People were suiting up quickly and silently when Carson arrived at the Fever Tank. Everyone turned to look at the new arrival, some friendly, some frankly curious, some noncommittal. Then Singer appeared in the ready room, his round face smiling broadly.

“How’d you sleep?” he asked, giving Carson a friendly pat on the back.

“Not bad,” Carson said. “I’m anxious to get started.”

“Good. I want to introduce you to your assistant.” He looked around. “Where’s Susana?”

“She’s already inside,” said one of the technicians. “She had to go in early to check some cultures.”

“You’re in Lab C,” Singer said. “Rosalind showed you the way, right?”

“More or less,” Carson said, pulling the bluesuit out of his locker.

“Good. You’ll probably want to start by going over Frank Burt’s lab notes. Susana will see that you have everything you need.”

Completing the dressing procedure with Singer’s help, Carson followed the others into the chemical showers, then again entered the warren of narrow corridors and hatches of the Biosafety Level-5 lab. Once again, he found it difficult to get used to the constricting suit, the reliance on air tubes. After a few wrong turns he found himself in front of a metal door marked LABORATORY C.

Inside, a bulky, suited figure was bent over a bioprophylaxis table, sorting through a stack of petri dishes.

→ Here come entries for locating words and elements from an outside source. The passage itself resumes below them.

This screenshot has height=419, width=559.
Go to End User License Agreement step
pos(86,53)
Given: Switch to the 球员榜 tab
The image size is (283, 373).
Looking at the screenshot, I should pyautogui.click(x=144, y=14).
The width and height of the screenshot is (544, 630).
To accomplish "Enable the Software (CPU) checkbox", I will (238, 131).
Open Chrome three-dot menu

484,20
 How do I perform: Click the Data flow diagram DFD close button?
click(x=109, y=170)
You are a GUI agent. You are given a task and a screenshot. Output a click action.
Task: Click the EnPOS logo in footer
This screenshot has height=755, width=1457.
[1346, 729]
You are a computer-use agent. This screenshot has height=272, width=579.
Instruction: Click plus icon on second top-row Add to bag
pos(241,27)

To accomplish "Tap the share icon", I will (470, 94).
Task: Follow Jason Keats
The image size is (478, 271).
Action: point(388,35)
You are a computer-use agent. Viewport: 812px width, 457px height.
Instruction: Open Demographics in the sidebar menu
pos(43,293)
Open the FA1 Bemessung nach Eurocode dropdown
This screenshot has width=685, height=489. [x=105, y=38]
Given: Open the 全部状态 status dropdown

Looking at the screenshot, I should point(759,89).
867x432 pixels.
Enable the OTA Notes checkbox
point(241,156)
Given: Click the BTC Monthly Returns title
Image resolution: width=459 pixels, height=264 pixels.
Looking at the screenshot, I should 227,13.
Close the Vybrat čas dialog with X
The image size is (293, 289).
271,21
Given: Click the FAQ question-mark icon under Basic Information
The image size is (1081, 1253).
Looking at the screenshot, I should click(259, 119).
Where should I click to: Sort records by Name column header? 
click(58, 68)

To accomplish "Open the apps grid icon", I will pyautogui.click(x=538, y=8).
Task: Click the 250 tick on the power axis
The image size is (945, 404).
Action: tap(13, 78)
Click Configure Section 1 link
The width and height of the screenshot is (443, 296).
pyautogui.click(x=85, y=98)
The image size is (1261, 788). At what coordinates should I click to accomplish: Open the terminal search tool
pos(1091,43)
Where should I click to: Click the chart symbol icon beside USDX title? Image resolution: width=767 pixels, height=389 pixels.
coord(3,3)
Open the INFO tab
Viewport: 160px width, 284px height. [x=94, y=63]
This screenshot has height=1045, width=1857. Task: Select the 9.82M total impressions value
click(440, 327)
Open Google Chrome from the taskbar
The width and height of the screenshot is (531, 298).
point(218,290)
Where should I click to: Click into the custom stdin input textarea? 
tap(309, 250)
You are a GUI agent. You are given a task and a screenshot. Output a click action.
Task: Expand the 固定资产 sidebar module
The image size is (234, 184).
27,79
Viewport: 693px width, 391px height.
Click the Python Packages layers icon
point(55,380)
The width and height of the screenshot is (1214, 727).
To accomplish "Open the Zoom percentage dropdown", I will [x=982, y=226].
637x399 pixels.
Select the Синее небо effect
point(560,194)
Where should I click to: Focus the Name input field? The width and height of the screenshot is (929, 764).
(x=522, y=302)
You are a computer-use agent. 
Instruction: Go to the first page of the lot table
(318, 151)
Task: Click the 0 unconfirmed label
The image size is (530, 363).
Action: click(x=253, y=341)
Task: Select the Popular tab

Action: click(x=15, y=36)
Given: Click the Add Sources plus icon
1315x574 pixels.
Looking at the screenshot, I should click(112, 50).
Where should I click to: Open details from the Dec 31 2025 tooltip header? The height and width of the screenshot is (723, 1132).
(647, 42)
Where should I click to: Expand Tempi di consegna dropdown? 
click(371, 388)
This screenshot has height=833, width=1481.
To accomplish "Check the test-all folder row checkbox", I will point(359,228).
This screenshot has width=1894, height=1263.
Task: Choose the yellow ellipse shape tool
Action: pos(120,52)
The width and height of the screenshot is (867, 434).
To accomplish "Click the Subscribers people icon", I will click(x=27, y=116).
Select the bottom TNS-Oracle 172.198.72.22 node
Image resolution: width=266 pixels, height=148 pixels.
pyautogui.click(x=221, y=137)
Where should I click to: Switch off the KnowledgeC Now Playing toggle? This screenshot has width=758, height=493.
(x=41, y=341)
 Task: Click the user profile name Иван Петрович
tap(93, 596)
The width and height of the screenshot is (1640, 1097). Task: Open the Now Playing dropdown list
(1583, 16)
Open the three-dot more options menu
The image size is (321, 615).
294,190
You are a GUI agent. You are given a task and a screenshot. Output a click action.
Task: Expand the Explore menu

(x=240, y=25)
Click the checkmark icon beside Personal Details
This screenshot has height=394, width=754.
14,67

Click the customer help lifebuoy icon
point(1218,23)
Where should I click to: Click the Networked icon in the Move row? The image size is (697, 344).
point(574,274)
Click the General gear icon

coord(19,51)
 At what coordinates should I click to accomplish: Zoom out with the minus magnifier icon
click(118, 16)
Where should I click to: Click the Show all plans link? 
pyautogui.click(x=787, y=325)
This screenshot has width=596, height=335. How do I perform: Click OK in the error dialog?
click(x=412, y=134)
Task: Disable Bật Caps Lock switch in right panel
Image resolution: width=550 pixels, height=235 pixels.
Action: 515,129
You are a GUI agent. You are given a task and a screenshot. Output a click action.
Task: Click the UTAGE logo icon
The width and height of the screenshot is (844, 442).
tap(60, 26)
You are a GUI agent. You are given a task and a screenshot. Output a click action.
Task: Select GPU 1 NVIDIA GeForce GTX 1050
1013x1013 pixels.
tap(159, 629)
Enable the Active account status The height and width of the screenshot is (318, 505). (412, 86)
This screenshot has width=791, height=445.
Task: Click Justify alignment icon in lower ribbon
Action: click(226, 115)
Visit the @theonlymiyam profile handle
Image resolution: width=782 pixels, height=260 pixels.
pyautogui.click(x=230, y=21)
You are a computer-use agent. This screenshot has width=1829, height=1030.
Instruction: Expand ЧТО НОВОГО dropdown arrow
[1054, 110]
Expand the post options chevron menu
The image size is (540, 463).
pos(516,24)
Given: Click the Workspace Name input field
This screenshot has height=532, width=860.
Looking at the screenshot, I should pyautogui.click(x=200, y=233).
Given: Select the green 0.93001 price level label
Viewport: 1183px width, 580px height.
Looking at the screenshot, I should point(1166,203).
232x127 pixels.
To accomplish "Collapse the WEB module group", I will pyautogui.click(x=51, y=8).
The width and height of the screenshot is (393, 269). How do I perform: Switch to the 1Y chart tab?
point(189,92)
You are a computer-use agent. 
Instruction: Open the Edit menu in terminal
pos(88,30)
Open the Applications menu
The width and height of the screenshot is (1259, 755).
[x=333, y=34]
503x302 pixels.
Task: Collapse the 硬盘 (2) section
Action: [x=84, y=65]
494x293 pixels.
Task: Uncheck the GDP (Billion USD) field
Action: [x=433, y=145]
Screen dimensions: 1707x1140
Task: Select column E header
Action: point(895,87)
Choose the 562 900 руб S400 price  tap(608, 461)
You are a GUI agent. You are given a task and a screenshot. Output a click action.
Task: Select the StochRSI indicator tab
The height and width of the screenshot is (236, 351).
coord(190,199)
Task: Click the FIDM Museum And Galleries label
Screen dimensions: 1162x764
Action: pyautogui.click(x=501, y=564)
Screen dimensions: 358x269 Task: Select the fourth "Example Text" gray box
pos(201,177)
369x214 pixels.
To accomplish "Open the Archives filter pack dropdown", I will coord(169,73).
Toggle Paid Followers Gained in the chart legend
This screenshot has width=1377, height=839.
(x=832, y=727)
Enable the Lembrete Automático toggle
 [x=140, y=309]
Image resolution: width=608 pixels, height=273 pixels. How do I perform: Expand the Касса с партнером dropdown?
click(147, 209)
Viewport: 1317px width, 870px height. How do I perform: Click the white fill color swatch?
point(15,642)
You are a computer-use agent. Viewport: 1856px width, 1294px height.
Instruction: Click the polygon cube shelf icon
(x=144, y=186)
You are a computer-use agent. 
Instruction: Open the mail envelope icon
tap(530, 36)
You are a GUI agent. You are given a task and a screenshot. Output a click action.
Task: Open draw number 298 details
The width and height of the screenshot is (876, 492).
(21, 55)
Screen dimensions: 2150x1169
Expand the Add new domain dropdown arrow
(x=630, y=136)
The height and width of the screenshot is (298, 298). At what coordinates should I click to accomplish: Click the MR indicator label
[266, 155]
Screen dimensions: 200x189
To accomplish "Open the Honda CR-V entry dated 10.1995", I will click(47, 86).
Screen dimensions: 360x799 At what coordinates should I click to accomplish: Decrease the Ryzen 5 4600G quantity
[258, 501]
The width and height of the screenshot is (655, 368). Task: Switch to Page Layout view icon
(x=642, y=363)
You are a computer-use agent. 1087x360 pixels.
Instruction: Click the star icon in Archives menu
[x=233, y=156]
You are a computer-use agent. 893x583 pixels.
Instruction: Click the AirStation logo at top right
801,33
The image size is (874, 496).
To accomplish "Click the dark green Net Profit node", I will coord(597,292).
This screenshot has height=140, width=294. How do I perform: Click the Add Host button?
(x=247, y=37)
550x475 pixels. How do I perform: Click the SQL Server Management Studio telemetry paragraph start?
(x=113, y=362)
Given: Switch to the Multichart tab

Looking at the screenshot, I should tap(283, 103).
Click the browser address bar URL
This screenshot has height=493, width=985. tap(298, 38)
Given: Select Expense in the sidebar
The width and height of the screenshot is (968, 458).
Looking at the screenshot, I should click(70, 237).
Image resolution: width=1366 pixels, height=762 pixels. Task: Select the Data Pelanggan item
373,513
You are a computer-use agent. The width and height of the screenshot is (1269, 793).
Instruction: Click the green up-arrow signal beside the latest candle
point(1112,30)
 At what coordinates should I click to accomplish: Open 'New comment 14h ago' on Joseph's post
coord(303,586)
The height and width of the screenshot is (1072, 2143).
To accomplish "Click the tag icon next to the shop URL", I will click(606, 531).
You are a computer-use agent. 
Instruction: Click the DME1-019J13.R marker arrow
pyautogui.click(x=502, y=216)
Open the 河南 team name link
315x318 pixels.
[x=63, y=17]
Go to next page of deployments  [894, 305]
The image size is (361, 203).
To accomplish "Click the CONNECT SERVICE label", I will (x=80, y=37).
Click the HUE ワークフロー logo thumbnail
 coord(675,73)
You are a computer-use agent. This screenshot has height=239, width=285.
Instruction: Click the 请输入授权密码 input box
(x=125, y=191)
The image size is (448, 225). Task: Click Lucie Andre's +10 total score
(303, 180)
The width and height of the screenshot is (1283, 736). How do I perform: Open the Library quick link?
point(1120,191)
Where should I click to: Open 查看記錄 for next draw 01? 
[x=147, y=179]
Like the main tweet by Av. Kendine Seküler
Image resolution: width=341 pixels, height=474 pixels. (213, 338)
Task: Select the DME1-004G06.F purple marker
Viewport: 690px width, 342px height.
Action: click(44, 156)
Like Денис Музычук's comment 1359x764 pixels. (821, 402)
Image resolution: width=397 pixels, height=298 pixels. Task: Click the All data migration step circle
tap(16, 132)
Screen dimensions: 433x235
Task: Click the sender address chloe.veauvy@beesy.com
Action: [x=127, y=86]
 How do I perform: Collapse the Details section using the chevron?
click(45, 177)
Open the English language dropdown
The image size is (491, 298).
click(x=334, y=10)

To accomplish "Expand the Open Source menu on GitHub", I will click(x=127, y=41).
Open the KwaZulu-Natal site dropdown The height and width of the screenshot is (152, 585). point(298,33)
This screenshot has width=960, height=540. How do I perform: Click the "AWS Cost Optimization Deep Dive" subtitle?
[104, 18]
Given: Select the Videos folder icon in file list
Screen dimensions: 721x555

Carson pressed one of the intercom buttons on his suit.

“Hi. Are you Susana?”

The figure straightened up.

“I’m Guy Carson,” he continued.

A small sharp voice crackled over the intercom. “Susana Cabeza de Vaca.”

They clumsily shook hands.

“These suits are a pain in the butt,” de Vaca said irritably. “So you’re Burt’s replacement.”

“That’s right,” said Carson.

She peered into his visor. “Hispano?” she asked.

“No, I’m an Anglo,” Carson replied, a little more hastily than he’d intended.

There was a pause. “Hmm,” de Vaca said, looking at him intently. “Well, you sure sound like you could be from around here, anyway.”

“I grew up in the Bootheel.”

“I knew it! Well, Guy, you and I are the only natives here.”

“You’re a New Mexican? When did you come?” Carson asked.

“I got here about two weeks ago, transferred from the Albuquerque plant. I was originally assigned to Medical, but now I’ll be replacing Dr. Burt’s assistant. She left a few days after he did.”

“Where’re you from?” Carson asked.

“A little mountain town called Truchas. About thirty miles north of Santa Fe.”

“Originally, I mean.”

There was another pause. “I was born in Truchas,” she said.

“Okay,” Carson said, surprised by her sharp tone.

“You meant, when did we swim the Rio Grande?”

“Well, no, of course not. I’ve always had a lot of respect for Mexicans—”

“Mexicans?”

“Yes. Some of the best hands on our ranch were Mexican, and growing up I had a lot of Mexican friends—”

“My family,” de Vaca interrupted frostily, “came to America with Don Juan de Oñate. In fact, Don Alonso Cabeza de Vaca and his wife almost died of thirst crossing this very desert. That was in 1598, which I’m sure was a lot earlier than when your redneck dustbowl family settled in the Bootheel. But I’m deeply touched you had Mexican friends growing up.”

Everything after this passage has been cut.